Another body lay upon the floor, a man, with no sign of Signe or Inge.
“That’s Baron Adelborg. Check the room, quickly, for signs of anyone else. If Signe and your sister have been taken, we have to hurry.”
Gunnar obeyed. Out in the hall, Raske kept watch for enemies, his ears perked for any other telltale noises. Thirty seconds earlier and they might have kept the princess safe. If Osvald had taken Signe he would keep her alive, but he had no need for Inge. Raske was sure the fallen prince would not harm a woman, but even so, a nagging doubt ate at him. If, for some reason, Osvald was not the one who took Signe…
Apprehension crept up his windpipe. It tightened in a knot as, through the shadows, his eyes spotted another body at the end of the hall.
“Colonel, the baron is still alive,” Gunnar called from within the room.
A strangled noise escaped Raske’s mouth. Heedless of Gunnar’s words, he tore away down the corridor. He covered the distance in a heartbeat, even as numbing despair sank its claws into him. Slick, dark blood seeped out across the floor. Raske skidded to his knees in the mess, cradled the pallid face, desperately searched for a pulse. She was still warm, but with no vital signs to keep her th
at way.
Despair engulfed him. He was a warrior. He had lost friends and companions to the chaos of battle. It was part of the job, to deal calmly with death and destruction, to partition grief away in the face of duty.
But this was completely different. Only thirty seconds sooner—!
“Colonel, don’t touch her!”
Swiftly Gunnar dragged Raske back from his sister’s body, his eyes almost wild.
Raske fought against him.
“Don’t touch her!” Gunnar commanded again. “She’s already dead! Don’t touch her!”

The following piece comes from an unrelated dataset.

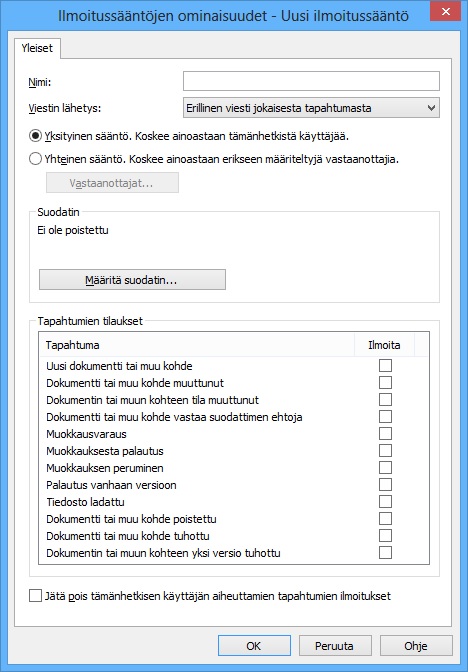This screenshot has width=468, height=672.
Task: Enable the Muokkausvaraus notification checkbox
Action: click(385, 434)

“Lang, your sister—!” He couldn’t finish the sentence.
Gunnar maintained his iron grip. His voice quavered with every word despite his efforts to control it. “There’s no sense getting worked up now that it’s already done. Honestly, it might be better this way. This could be to our advantage.”
Raske stared, numbness and shock warring within him at such callous words. Ingrid—bright, funny Ingrid, who was always so full of life and spirit, who had survived night-walkers and magical traps—lay dead upon the ground and her brother simply spewed this nonsense?
Gunnar favored him with a shaken glance. “I’ve never seen it happen from this side, so I don’t know what to expect. Just don’t touch her until it’s over.”
“Until what’s over?” Raske said, utterly mystified.
Gunnar’s smile was grim. “Just another piece of our family legacy, Colonel. Pray that it works like it’s supposed to.”
***
“Papa, will it hurt?”
Eight-year-old Nea sat upon the kitchen table, her big blue eyes fixed on her broad-shouldered father. Next to her, twelve-year-old Inge grasped her sister’s hand in a comforting gesture, even as she too waited for his answer.